Record extracts:
• • •

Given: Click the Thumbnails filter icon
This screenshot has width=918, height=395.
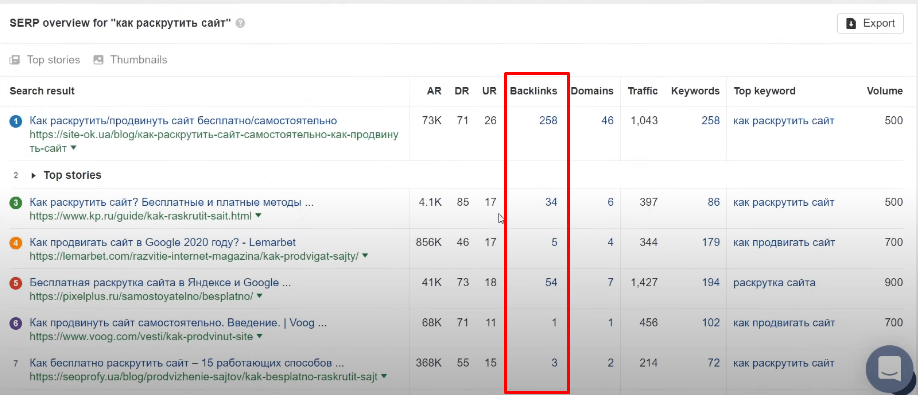Looking at the screenshot, I should pos(98,60).
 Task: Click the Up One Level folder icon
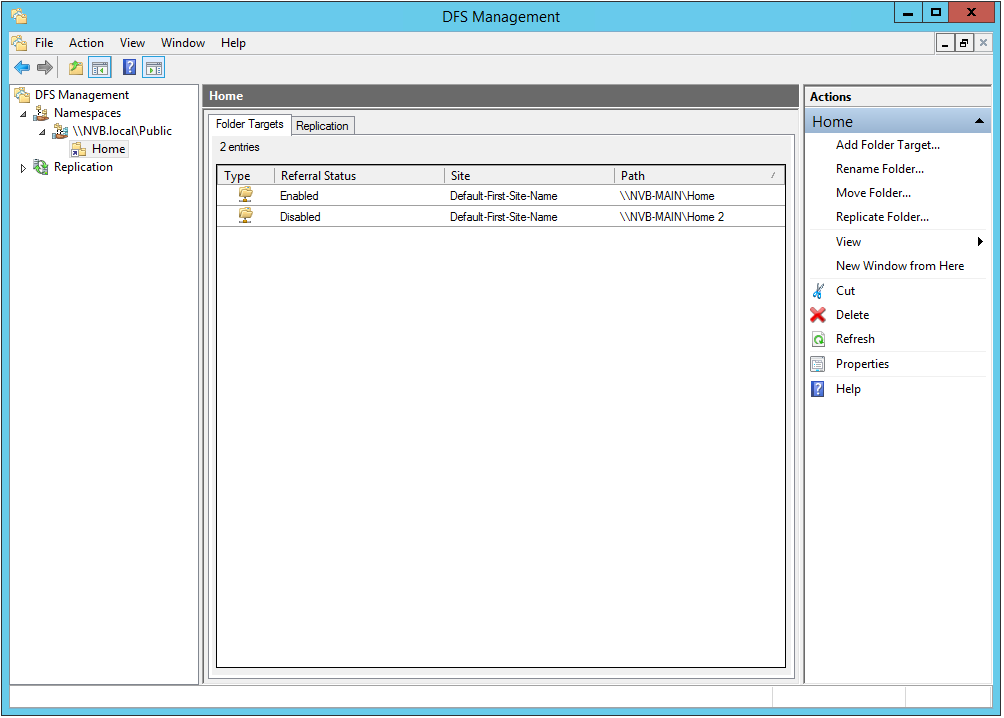76,68
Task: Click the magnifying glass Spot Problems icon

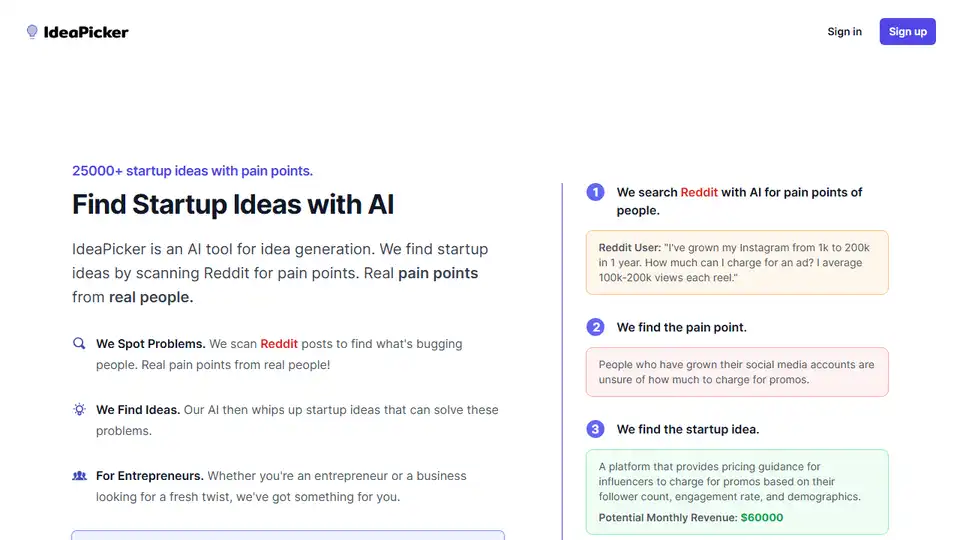Action: pos(79,343)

• • •

Put every line of the records above into a numbered list, omitting blank lines and the pictures.

1. Given: Click the Thumbnails filter icon
2. This screenshot has width=918, height=395.
3. Looking at the screenshot, I should pos(98,60).
4.  Task: Click the Up One Level folder icon
5. 76,68
6. Task: Click the magnifying glass Spot Problems icon
7. Action: pos(79,343)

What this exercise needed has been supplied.